No entanto, há alguns pontos problemáticos que não dá para deixar de considerar em uma HQ como Doomsday Clock; o mais óbvio deles é que a história é claramente um caça-níquel. Geoff Johns deu suas desculpas, dizendo que era uma história que precisava ser contada e tal, mas fica nítido o cheiro de desespero e oportunismo.

O segundo ponto é que, apesar de a DC/Warner ter direito sobre a história e os personagens de Watchmen, fica uma impressão meio desagradável, um grande elefante branco na sala. Watchmen é propriedade da DC Comics, mas podemos dizer que o direito moral é de Alan Moore. Sei bem que o barbudo de Northampton é um rabugento incorrigível e que ele vive reclamando, até mesmo depois de ter obtido algum direito autoral sobre a obra. Compreendo que Watchmen é um produto, e estou longe de ser um comunista, que defende a arte dissociada do mercado. Entretanto, não dá para negar que Moore foi sacaneado pela DC e que sua raiva não é descabida.



Não vou me alongar aqui retomando a história de Watchmen. Todo mundo sabe que Moore queria escrever uma história com os heróis da Charlton Comics, os quais haviam sido adquiridos pelo DC. Entretanto, a editora tinha planos para os personagens, mas permitiu que Moore escrevesse uma HQ com “genéricos”. Dessa forma, o Questão foi adaptado como Rorschach, o Besouro Azul, como o Coruja etc. Após a publicação de Watchmen, Moore teve um acordo de cavalheiros com o editor da época, não sei se era o Paul Levitz ou outro, de que sua obra não teria continuação nem seus personagens seriam integrados ao universo regular da DC. Pois bem, tal acordo durou quase 25 anos, mas óbvio que um dia a Warner iria mirar seu olhar ganancioso em Watchmen.

Em 2009, o estúdio enfim adaptou Watchmen para o cinema. Não vou perder tempo escrevendo sobre o horroroso filme de Zack Snyder. Também não pretendo me deter muito sobre Before Watchmen, que considero um projeto irregular, mas com algumas boas HQs e que não se chocam com a obra canônica de Moore. Apenas a complementam, a despeito de alguns pontos serem questionáveis.

• _INFORMAÇÕES FORNECIDAS_:
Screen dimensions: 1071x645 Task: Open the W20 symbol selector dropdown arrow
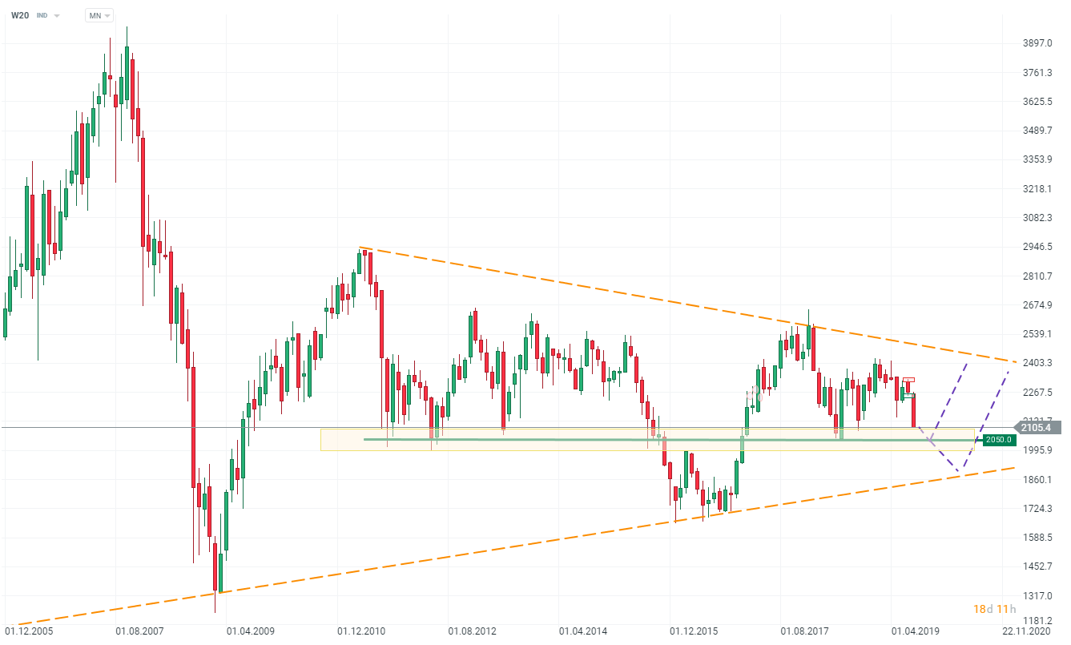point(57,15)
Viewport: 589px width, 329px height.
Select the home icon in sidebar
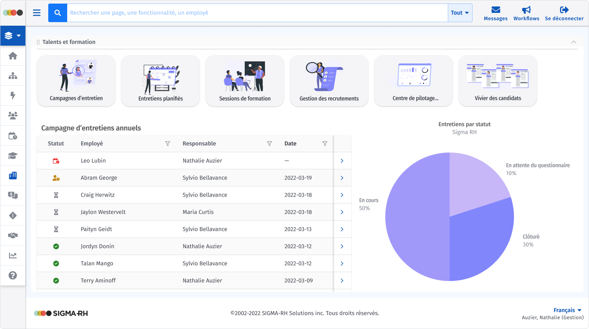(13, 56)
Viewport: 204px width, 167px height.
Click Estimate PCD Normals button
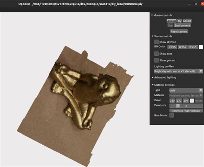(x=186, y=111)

• _O QUE FAZER_:
(A) Reproduza fielmente, do texto sobre Doomsday Clock e Watchmen, o trecho que vai de "O segundo ponto" até "não é descabida.".
(B) Dê continuidade ao texto sobre Doomsday Clock e Watchmen, escrevendo a parte que vem logo depois da última frase apresentada.

• _RESULTADOS DO EXERCÍCIO_:
(A)
O segundo ponto é que, apesar de a DC/Warner ter direito sobre a história e os personagens de Watchmen, fica uma impressão meio desagradável, um grande elefante branco na sala. Watchmen é propriedade da DC Comics, mas podemos dizer que o direito moral é de Alan Moore. Sei bem que o barbudo de Northampton é um rabugento incorrigível e que ele vive reclamando, até mesmo depois de ter obtido algum direito autoral sobre a obra. Compreendo que Watchmen é um produto, e estou longe de ser um comunista, que defende a arte dissociada do mercado. Entretanto, não dá para negar que Moore foi sacaneado pela DC e que sua raiva não é descabida.

(B)
Enfim, em 2017, a DC anuncia a saga Doomsday Clock, que iria integrar os heróis da DC ao universo de Watchmen, e vice-versa. O roteiro estaria a cargo de Geoff Johns, o escritor mais importante da DC dos anos 2000 para cá, e os desenhos seriam do talentoso Gary Frank. Dava para escutar o grunhido de Moore lá de Northampton.
Como heresia pouca é bobagem, a HBO também anunciou uma série de TV de Watchmen, que seria a continuação oficial do quadrinho. Não é segredo que o filme não foi um grande sucesso, mas, ao que parece, a série está criando um fandom, inclusive de “civis” que nunca leram o quadrinho. Os canalhas realmente vencem no final.

Nos últimos tempos, Moore tem dado entrevistas indo fundo na rabugice. Ele chegou a dizer que se arrepende de ter trabalhado com quadrinhos. Parece que, ao perceber que agora os super-heróis estão no mainstream e que gostar de super-herói não é mais coisa de nerd, mas do resto dos imbecis, notou que ajudou a criar um monstro. Não é à toa que Moore diz que até hoje viram sua lixeira para apanhar seu lixo.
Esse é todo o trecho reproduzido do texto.